Prefácio de Inês Pedrosa
Os Melhores Clássicos - The Times
Os 100 Grandes Romances de Sempre - The Observer
101 Melhores Romances de Sempre - The Guardian
101 Romances Favoritos dos Leitores - Le Monde
110 Melhores Livros: a Biblioteca Perfeita - The Telegraph
500 Livros de Leitura Obrigatória - The Daily Telegraph
1000 Livros para Mudar a Tua Vida
1001 Livros para Ler antes de Morrer
As complexas ambiguidades morais fazem deste romance um dos mais escandalosos e controversos da literatura europeia.
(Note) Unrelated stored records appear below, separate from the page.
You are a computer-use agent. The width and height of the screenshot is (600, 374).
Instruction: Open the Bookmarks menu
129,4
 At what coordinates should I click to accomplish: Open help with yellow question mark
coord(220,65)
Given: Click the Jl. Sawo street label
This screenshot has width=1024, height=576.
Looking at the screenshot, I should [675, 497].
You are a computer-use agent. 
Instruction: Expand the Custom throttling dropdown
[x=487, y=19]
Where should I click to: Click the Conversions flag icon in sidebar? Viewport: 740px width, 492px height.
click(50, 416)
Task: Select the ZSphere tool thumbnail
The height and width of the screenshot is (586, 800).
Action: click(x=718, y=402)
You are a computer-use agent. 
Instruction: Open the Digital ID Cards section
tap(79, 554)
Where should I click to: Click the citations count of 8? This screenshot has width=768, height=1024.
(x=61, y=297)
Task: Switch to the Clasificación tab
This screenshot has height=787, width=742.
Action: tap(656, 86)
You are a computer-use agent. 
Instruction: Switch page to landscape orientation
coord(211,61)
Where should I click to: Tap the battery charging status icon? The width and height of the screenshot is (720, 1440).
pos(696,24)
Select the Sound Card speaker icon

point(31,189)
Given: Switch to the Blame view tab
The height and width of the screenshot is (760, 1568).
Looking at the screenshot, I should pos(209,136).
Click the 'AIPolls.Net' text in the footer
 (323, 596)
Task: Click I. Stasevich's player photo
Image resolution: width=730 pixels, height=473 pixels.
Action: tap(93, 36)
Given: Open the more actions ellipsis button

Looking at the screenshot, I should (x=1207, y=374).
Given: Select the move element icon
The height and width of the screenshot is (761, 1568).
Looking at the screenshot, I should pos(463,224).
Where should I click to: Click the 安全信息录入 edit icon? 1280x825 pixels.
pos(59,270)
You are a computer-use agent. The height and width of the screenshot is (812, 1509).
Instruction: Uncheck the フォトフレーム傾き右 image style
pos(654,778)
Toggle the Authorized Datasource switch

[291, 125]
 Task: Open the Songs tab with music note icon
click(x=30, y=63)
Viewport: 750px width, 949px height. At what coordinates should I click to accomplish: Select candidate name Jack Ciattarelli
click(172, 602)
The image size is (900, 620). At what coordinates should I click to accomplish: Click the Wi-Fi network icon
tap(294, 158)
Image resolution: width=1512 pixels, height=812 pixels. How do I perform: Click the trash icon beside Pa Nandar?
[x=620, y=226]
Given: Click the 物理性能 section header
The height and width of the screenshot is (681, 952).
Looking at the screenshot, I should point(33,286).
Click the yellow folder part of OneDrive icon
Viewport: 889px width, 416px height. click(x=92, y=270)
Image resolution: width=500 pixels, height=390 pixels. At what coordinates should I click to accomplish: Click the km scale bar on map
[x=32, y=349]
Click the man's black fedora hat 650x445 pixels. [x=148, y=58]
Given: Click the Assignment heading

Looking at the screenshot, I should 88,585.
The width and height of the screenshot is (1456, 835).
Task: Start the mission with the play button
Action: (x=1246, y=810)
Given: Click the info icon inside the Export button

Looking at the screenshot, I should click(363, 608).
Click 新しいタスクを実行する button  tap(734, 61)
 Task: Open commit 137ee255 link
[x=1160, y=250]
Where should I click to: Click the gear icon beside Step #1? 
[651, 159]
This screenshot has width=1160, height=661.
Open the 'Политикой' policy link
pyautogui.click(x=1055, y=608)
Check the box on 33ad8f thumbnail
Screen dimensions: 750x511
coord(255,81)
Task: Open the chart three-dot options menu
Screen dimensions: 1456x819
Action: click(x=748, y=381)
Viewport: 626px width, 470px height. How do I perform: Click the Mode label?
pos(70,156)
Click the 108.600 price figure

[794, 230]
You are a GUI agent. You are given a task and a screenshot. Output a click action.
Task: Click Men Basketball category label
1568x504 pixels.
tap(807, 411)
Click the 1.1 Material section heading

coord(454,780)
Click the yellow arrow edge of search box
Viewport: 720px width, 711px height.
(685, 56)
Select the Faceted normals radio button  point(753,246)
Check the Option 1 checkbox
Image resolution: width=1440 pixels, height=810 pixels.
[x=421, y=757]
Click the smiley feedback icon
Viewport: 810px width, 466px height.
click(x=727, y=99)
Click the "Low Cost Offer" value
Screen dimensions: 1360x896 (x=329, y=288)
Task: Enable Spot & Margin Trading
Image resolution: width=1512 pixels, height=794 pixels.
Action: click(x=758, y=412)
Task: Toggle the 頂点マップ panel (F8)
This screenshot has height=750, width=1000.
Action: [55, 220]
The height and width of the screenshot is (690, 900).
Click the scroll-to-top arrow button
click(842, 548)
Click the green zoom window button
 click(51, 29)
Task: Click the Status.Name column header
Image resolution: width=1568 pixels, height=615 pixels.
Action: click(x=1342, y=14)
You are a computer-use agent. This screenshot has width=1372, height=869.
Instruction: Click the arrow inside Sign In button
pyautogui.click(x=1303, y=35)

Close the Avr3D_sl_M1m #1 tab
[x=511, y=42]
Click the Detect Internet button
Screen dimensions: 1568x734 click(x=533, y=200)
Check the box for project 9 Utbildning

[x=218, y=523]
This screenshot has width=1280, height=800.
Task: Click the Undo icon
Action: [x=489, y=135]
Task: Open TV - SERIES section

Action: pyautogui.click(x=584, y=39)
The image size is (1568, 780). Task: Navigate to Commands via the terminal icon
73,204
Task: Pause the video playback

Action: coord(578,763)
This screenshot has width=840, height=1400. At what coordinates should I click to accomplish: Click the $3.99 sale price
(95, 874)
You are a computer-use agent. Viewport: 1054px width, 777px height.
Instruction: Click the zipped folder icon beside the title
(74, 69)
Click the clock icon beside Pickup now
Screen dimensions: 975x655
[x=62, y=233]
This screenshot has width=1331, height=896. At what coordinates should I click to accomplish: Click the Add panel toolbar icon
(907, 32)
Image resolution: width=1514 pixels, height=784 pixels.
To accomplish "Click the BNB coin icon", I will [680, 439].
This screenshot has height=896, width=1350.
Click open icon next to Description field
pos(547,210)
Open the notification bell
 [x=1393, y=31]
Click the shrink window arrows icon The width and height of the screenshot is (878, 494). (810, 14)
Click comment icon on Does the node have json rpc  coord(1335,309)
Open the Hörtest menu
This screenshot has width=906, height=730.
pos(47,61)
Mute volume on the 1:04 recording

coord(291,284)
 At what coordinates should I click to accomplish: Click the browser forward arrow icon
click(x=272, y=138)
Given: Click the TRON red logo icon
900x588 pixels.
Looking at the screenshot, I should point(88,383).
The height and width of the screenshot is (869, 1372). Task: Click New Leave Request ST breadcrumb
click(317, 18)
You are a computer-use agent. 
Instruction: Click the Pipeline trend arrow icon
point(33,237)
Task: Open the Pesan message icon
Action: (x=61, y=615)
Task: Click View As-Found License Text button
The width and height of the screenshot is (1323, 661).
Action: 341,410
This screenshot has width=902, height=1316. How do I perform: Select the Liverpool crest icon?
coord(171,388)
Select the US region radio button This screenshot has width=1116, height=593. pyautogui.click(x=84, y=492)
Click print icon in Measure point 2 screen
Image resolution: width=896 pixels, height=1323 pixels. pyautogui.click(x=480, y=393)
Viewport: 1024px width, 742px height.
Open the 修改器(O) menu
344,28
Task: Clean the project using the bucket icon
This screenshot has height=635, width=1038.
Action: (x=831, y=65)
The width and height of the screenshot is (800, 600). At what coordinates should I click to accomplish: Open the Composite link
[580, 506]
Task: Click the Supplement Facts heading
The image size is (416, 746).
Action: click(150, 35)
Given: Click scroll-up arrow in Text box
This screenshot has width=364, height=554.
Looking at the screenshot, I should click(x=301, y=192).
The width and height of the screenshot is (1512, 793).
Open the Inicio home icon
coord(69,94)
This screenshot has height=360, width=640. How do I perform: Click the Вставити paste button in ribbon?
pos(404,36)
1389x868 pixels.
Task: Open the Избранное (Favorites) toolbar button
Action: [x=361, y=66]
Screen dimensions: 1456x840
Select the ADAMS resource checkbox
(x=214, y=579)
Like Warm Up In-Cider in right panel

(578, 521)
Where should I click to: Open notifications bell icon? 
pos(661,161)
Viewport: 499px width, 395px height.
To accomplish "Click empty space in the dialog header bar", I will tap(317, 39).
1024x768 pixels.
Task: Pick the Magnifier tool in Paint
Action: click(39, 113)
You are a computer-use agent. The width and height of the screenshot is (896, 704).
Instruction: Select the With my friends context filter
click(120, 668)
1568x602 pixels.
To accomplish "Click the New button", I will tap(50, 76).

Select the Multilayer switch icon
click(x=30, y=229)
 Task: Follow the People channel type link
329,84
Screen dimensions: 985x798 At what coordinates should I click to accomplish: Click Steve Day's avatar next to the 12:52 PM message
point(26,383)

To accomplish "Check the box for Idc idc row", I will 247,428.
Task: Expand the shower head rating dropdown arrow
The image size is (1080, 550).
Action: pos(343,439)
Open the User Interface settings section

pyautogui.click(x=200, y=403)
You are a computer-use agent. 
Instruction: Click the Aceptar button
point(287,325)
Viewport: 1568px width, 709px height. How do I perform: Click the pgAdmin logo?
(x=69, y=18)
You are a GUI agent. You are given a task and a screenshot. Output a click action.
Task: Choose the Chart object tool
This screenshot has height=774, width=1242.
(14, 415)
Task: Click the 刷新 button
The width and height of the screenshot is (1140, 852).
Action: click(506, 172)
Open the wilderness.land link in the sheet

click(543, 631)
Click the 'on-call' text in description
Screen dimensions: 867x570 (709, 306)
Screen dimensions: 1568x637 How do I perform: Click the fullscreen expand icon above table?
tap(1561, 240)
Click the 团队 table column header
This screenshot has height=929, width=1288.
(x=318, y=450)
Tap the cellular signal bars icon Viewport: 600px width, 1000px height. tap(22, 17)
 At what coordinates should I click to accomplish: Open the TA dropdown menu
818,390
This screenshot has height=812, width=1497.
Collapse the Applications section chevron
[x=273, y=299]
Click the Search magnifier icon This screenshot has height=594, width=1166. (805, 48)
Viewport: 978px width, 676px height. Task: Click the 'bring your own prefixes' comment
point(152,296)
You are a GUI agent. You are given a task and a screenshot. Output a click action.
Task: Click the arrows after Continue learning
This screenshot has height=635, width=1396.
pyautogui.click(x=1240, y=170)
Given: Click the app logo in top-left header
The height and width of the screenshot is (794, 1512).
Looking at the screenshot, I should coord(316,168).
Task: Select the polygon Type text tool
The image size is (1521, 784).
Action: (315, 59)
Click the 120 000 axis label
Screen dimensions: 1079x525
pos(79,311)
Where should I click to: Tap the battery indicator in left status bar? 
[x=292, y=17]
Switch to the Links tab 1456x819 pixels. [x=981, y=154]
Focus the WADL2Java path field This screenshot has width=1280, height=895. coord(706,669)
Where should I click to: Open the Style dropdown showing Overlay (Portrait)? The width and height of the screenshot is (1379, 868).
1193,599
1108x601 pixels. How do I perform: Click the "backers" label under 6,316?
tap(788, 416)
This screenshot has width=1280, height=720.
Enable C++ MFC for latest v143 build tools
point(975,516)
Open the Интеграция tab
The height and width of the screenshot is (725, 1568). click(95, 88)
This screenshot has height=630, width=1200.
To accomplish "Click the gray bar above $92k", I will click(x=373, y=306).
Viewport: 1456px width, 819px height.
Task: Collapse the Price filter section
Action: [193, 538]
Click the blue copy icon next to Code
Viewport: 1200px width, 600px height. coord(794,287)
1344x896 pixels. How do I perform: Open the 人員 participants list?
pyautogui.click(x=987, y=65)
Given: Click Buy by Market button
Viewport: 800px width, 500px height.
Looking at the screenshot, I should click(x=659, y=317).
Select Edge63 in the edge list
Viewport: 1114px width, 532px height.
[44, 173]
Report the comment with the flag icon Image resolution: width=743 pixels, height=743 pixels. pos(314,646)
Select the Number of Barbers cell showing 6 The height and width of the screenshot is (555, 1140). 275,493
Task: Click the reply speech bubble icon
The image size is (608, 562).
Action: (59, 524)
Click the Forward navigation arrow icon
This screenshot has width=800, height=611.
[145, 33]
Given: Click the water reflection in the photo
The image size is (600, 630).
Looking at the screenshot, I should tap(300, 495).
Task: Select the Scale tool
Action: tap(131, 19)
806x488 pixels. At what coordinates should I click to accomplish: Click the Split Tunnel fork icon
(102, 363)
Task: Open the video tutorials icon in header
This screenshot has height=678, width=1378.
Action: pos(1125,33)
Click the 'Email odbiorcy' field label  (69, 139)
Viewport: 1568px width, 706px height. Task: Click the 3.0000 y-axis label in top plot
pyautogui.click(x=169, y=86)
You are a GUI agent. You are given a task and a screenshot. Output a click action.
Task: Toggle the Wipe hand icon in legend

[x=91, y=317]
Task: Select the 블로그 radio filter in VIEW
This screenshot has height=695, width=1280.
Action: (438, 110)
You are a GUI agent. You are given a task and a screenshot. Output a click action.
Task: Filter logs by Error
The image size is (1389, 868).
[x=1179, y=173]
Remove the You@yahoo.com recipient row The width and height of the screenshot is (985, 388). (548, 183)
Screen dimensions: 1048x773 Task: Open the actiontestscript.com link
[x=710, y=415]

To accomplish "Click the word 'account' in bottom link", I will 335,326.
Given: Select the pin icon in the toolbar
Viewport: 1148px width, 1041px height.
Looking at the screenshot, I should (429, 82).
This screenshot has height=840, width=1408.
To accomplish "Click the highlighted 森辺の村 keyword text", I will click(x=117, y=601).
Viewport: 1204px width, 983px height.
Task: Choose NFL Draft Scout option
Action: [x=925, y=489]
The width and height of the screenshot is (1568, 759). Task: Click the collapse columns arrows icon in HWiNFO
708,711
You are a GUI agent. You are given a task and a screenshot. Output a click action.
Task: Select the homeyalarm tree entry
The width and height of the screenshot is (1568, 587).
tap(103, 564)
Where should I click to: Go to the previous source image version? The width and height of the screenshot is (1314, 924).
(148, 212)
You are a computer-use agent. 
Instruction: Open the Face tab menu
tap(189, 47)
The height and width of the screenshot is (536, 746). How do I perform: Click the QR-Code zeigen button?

Sobre autor:Pierre Ambroise François Choderlos de Laclos (1741-1803), romancista e oficial de artilharia francês que viveu intensamente a Revolução Francesa (editou jornais e panfletos republicanos, participou em manobras palacianas, organizou protestos e foi preso ou exilado mais do que uma vez), celebrizou-se como autor do controverso romance epistolar As Ligações Perigosas (1782), obra-prima da literatura setecentista e um dos primeiros exemplos de romance psicológico, que expõe as intrigas amorosas da aristocracia do Antigo Regime — valendo-lhe a fama imediata de escandaloso, apenas equiparada à de Marquês de Sade. Personagem múltipla e complexa, de pai extremoso e marido exemplar a admirador de Rousseau e das ideias jacobinas, desdobrou-se a escrever ensaios, discursos, cartas, peças, um libreto e até canções. Com os textos que compõem Da Educação das Mulheres (1783), deixou-nos uma das visões iluministas mais originais e destemidas sobre a condição feminina.
Imprensa:«Laclos queria contar uma história que "ressoasse na terra depois de por ela ter passado". A comoção durou séculos. Foi um succès de scandale após a publicação, avaliado como "diabólico" enquanto se tornava um bestseller instantâneo: saboreado por Maria Antonieta; proibido em 1823 como "um ultraje à moral pública"; lido por Virginia Woolf com "grande deleite" e, nas últimas décadas, inspirou uma nova onda de adaptações. (..) o nosso fascínio pelo livro perdura.»